Polen en Estland kijken nog veel naar het oosten
Het is in deze turbulente tijd moeilijk kiezen welk buitenlands nieuws je het meest bezighoudt. De bootjes op de Middellandse Zee, het kalifaat van IS, de vluchtelingenkampen in en rond Syrie, de aardbeving in Nepal, Boko Haram, de steeds hachelijker wordende situatie in Jemen, de toenadering tussen de VS en Cuba, of toch nog Oekraïne? En zou Oekraïne zonder het afschuwelijke lot van de MH-17 en zijn reizigers nog wel zo hoog op ons lijstje hebben gestaan?
Dat laatste geldt wel degelijk voor Polen en Estland, waar ik van 6 tot 8 mei was met een delegatie van de Tweede Kamer. Drie dagen door Poolse en Estse bril naar de wereld kijken is genoeg om jezelf even te resetten en te beseffen hoe zorgeloos je eigen jaren zestig en zeventig toch waren, in een land waar alles mogelijk leek en tolerantie als handelsmerk gold. Zo ‘25 jaar-later’ als 1970 voelde na 1945, zo ‘25 jaar-later’ liggen ook Polen en Estland erbij na de omwenteling in Oost-Europa rond 1990. Landen die, mede dankzij Europese steun sinds de toetreding in 2004, economisch goed draaien (Polen had zelfs nauwelijks last van de crisis in 2008), een jonge bevolking die nieuwsgierig de wereld in kijkt, een verlichte sfeer met veel minder norse gezichten en zure regenkapsels, waarin optimisme de boventoon voert.

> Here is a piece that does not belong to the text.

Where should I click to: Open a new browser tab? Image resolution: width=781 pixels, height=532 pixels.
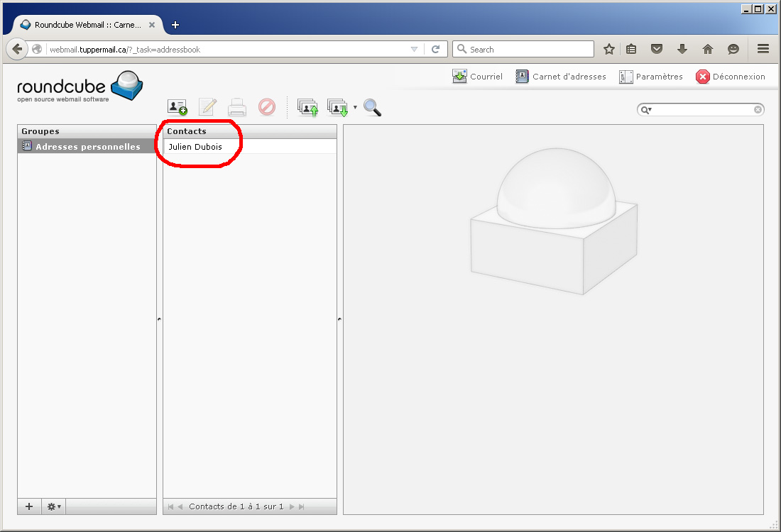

Het zijn daarmee ook landen die denken: dit willen wij vasthouden. Met name Polen wil niet voor de zoveelste keer terugvallen na een periode van korte bloei. En dat maakt de Oekraïne-kwestie tot een hele heikele. Polen heeft een sterke band met Oekraïne. Tot het einde van de 18de eeuw vormden Polen en Litouwen samen een groot Rijk, waar een groot deel van Wit-Rusland en Oekraïne deel van uit maakten. Daarna is het land samengeknepen door Rusland, Pruissen en het Habsburgse Rijk. Pas na de Eerste Wereldoorlog kreeg het land weer een gezicht, maar dat mocht maar 20 jaar duren. De Tweede Wereldoorlog was catastrofaal voor het land, met name voor de Joden in Warschau. Zes miljoen Polen vonden de dood. Na 1945 ging het land schuil achter het IJzeren Gordijn. Polen heeft geprobeerd een bemiddelende rol te spelen in het conflict tussen Rusland en Oekraïne, maar heeft daar vanwege de historie niet echt de goede positie voor. Estland heeft een lange historie waarin Duitse adel de dienst uitmaakte, onder andere verantwoordelijk voor het schitterende middeleeuwse centrum van ‘Hanze’-stad Tallinn. Later eigende de grote buurman zich het gebied toe en na de Tweede Wereldoorlog werd het land onderdeel van de Sovjet-Unie.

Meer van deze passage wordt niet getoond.